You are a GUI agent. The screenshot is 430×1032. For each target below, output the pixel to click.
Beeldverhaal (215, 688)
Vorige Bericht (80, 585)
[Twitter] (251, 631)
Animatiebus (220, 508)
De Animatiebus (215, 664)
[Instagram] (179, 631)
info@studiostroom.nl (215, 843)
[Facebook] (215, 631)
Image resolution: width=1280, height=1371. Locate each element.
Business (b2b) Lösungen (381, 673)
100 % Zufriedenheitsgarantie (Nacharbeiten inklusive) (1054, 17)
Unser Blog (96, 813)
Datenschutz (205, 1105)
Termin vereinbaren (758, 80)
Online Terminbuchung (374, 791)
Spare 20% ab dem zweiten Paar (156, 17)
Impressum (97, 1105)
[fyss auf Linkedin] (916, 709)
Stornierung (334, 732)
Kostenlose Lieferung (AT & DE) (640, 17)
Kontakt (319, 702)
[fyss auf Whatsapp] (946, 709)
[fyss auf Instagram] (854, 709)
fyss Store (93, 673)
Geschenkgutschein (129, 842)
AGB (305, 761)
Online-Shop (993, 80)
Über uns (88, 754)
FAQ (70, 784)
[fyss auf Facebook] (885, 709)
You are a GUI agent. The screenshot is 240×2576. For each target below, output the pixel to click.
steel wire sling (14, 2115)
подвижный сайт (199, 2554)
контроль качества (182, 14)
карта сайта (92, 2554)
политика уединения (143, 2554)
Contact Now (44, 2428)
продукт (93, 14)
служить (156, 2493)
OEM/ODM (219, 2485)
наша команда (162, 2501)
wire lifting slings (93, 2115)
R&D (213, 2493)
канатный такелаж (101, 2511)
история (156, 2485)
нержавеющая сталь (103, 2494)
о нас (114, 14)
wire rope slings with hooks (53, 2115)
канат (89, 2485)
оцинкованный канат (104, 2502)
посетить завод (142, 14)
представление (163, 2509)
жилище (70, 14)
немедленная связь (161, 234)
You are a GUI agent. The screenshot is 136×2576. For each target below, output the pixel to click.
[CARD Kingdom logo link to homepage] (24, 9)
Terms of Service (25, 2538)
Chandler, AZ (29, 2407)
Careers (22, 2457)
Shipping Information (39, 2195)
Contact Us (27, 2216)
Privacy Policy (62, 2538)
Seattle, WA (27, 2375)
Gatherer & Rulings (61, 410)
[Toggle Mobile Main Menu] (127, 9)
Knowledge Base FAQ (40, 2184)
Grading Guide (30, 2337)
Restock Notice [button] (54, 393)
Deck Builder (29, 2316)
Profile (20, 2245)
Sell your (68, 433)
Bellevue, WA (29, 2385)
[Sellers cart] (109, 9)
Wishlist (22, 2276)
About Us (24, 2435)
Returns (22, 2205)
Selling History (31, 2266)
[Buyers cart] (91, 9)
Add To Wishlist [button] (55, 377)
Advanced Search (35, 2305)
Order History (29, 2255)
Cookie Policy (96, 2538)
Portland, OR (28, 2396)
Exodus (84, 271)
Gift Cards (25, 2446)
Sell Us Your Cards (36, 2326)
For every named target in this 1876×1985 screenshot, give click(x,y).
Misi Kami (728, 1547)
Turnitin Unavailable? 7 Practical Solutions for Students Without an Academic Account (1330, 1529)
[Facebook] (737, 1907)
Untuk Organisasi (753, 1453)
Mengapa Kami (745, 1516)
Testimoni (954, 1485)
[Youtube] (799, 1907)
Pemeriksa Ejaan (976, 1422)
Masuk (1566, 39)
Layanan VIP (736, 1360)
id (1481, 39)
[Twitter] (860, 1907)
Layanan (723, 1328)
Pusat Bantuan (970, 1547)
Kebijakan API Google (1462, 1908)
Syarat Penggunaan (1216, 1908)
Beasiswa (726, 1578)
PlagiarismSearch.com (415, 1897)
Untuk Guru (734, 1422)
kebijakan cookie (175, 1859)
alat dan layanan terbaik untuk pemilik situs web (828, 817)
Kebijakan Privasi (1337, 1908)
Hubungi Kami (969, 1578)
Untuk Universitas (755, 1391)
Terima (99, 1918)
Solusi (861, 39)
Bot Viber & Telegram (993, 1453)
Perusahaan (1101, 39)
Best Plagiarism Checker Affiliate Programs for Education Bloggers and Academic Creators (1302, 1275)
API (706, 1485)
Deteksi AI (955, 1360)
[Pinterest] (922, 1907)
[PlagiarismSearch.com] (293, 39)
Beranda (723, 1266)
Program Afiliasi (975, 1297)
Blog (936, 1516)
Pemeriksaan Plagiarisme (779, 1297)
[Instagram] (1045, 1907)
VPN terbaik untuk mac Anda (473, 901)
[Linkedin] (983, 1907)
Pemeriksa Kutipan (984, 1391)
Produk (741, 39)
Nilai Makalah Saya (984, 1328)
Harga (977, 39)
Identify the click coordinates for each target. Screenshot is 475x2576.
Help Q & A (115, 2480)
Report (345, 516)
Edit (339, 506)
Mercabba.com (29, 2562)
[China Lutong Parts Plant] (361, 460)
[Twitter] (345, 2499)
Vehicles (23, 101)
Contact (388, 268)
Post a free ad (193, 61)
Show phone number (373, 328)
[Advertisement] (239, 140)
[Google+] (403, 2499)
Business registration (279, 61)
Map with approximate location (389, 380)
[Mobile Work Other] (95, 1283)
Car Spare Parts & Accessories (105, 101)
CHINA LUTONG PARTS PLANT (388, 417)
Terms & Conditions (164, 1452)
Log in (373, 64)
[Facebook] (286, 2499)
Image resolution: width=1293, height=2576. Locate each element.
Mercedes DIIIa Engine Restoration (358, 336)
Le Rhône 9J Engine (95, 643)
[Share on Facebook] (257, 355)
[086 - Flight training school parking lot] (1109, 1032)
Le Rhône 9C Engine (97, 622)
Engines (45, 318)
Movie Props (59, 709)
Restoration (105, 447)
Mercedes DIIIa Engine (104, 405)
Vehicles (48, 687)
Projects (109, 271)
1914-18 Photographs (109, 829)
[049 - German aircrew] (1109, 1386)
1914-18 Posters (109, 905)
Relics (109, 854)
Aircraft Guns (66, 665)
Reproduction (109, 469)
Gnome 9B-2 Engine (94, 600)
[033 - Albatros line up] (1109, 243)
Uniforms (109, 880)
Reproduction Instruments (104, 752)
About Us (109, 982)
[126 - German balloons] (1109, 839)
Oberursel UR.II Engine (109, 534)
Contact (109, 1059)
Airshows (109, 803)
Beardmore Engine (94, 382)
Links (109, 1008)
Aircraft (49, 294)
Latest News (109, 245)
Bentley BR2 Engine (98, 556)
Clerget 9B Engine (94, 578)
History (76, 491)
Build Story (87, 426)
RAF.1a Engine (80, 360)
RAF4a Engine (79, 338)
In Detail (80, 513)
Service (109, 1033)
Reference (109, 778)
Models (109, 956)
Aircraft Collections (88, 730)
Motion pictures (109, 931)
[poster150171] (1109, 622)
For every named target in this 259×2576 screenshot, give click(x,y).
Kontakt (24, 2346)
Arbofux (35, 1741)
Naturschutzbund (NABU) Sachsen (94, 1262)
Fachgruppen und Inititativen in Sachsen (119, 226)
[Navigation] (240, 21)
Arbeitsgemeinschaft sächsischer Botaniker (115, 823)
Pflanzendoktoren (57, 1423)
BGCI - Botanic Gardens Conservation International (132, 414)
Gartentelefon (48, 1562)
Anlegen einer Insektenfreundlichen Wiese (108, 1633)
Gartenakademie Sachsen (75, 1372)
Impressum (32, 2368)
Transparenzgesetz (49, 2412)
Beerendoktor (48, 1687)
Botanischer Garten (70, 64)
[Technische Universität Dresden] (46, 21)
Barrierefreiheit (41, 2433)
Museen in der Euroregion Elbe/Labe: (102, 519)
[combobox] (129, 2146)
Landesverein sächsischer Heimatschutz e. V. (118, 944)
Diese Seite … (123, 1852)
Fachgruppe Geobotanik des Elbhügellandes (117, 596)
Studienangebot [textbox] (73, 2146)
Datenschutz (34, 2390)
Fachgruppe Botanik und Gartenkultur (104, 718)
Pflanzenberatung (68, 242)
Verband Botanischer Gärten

# [WHAT IS BEING ASKED]
Copy every line that contains "wire" from the listing above.

# [EXERCISE SOLUTION]
steel wire sling (14, 2115)
wire lifting slings (93, 2115)
wire rope slings with hooks (53, 2115)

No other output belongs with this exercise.